I went to Belarus to have a look at the village where my grandma grew up, and was kicked out from by the Soviets in mid 1940s, to move to Morąg.
Her village was part of Poland before WW2, but became part of the USSR after the war. Morąg was part of Germany before WW2, but became part of Poland after the war.
Uploaded on: 2015-10-18. Updated on: 2025-12-18.
Map showing Kramianica, Belarus location (opens in OpenStreetMap)
Welcome to Belarus! This is Lida Castle, originally erected to protect against the crusading Teutonic Order. Despite being protected by two rivers, the castle was taken over several times. [1]ISO 200, 36mm, f/2.8, 1/2000s.
After freeing her, I felt obliged to purchase armour for her in order for her to survive the journey. We left the peasants' bodies where they lay.ISO 200, 24mm, f/2.8, 1/160s.
This is the city of Grodno, where my grandmother went to school (it was still part of Poland then). Unbelievably, it has over 300,000 inhabitants [2], but feels like there are about 50,000.ISO 200, 44mm, f/3.2, 1/2500s.
Belarus is often referred to as the last dictatorship in Europe. They never renounced Communism, their KGB is still called KGB (the Russians renamed it to FSB), and a pig farmer named Lukashenko is their eternal president. Red is still in fashion.ISO 200, 70mm, f/8.0, 1/250s.
It might be a dictatorship, but unlike in Russia, driving culture is excellent; unlike Ukraine, it's peaceful and safe; and unlike Poland, it's clean.ISO 200, 48mm, f/8.0, 1/320s.
This is river Neman - or Niemen in Polish. The river is culturally important in that part of Europe, and was even featured on the Lithuanian 500 litas banknote. [3] I remember it from school - the too boring to read novel entitled Nad Niemnem.ISO 200, 24mm, f/5.6, 1/60s.
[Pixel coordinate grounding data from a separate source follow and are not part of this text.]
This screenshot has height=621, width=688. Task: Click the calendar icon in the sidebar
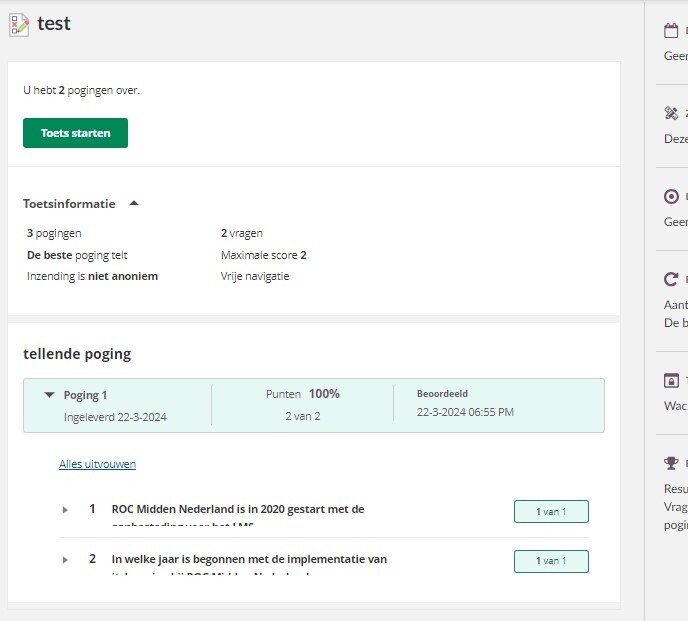671,31
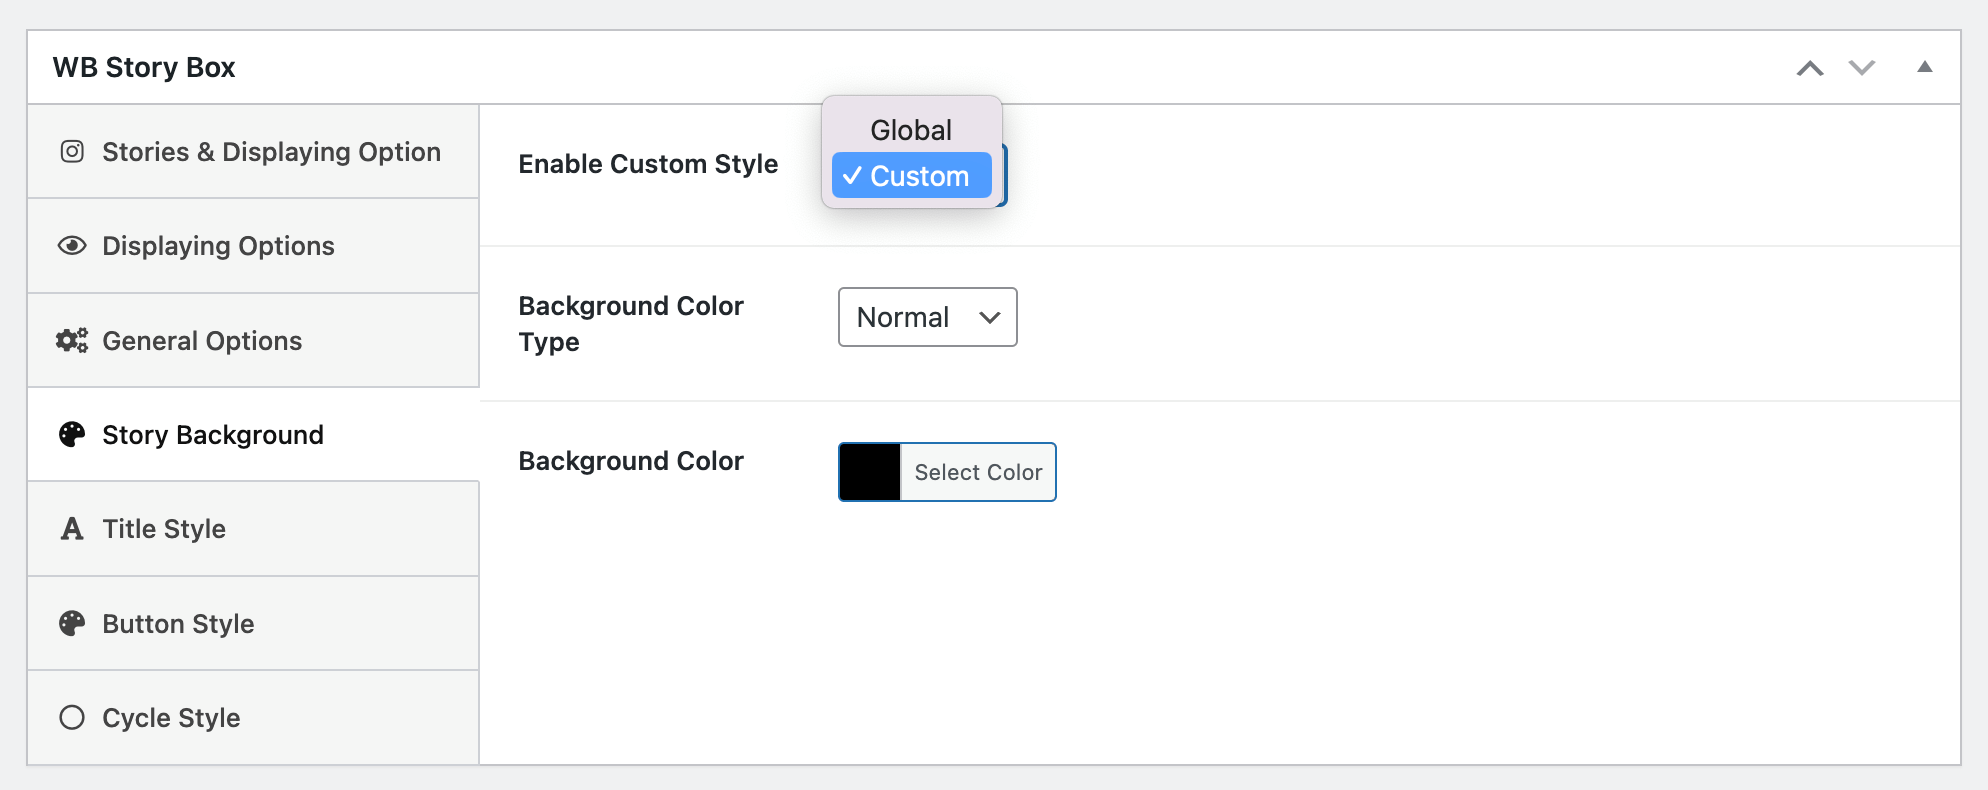Screen dimensions: 1988x790
Task: Collapse the WB Story Box panel
Action: coord(1924,68)
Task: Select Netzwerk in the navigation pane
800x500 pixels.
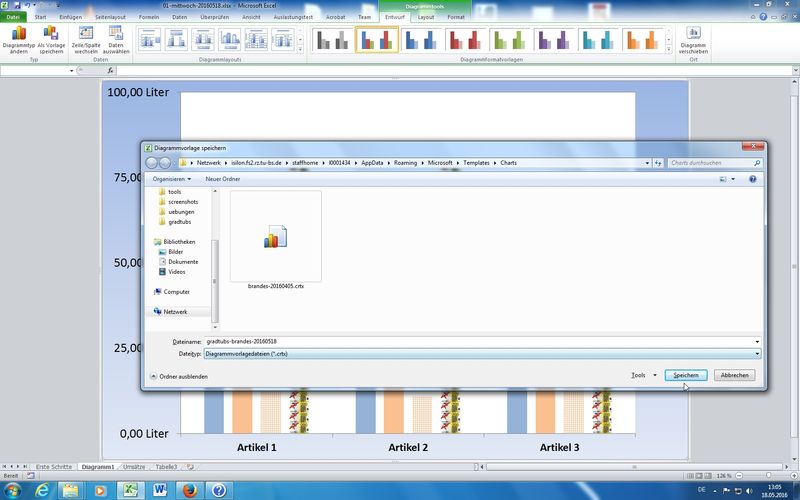Action: (x=175, y=312)
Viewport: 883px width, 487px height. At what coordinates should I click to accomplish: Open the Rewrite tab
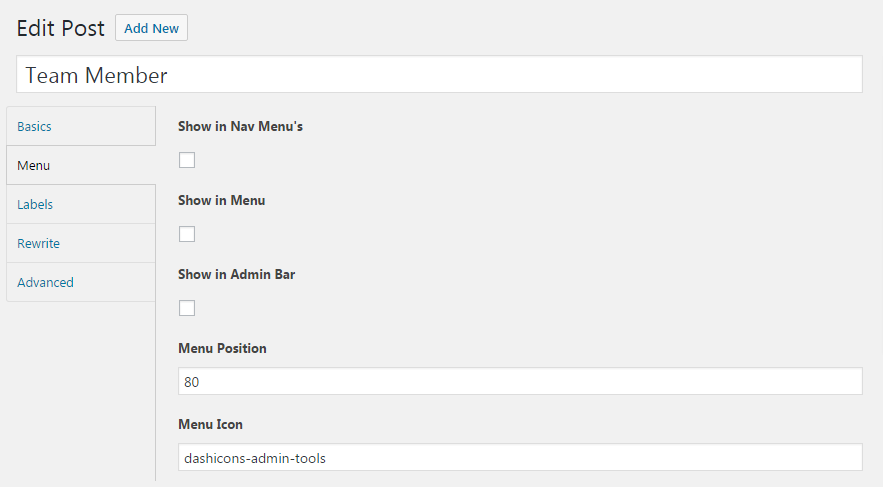81,243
The beautiful, if cluttered, Great Synagogue. After the Jewish community was destroyed by the Nazis, the Soviets closed the synagogue down. It was returned to the Jewish community in 1991. [5]ISO 320, 24mm, f/5.6, 1/40s.
I thought this was photogenic enough. Five seconds after I started shooting someone was yelling at me through a megaphone, which Ksenia kindly translated as "stop taking pictures!"ISO 200, 70mm, f/5.6, 1/2500s.
It's partially in Poland, partially in Belarus, but to visit it (and effectively cross the border), you don't need a passport.ISO 200, 24mm, f/2.8, 1/400s.
I just couldn't decide, which photo I liked more, but it's my website, so... Incredibly, there are turtles here living in the wild. Turtles in Poland and Belarus - who would have thunk?ISO 200, 24mm, f/2.8, 1/400s.
We met two Polish drunks, who had come to kill a bison, which is supposedly much cheaper in Belarus. I tried to find out what's so cool about killing an animal, but they were unable to answer cohesively.ISO 200, 35mm, f/8.0, 1/60s.
Finally, we visited the village my grandmother is from - Krzemienica, now known as Kramianica. My dad gave me a few photos with places to find.ISO 200, 35mm, f/8.0, 1/640s.
I don't think this has ever been a bustling village, but now mostly old people live there, and most inhabitants dwell here, in the cemetery. Polish names are gradually replaced by Belarussian.ISO 200, 28mm, f/8.0, 1/640s.
We spoke to the local priest (who lives with his bonsai dog - I think a Yorkshire terrier), but we failed to find any records on my family, as most of them have been lost or destroyed during or after the war. There were documents kept in the nearby settlement of Zel'va (Zelwa), but they perished in fire.ISO 200, 24mm, f/8.0, 1/800s.
During WW2, my grandmother met here Friedrich Wilhelm Ernst Paulus, a Nazi general, whose army was eventually defeated at Stalingrad, which was the turning point of the war. He was one of the Nazis that said "I'm sorry". My grandma says he was very polite.ISO 200, 24mm, f/8.0, 1/250s.
After my family moved out, the house was a surgery for several decades - my great grandfather had some medical training, and lots of practice (two world wars). It was demolished in the 90s. ISO 200, 24mm, f/8.0, 1/320s.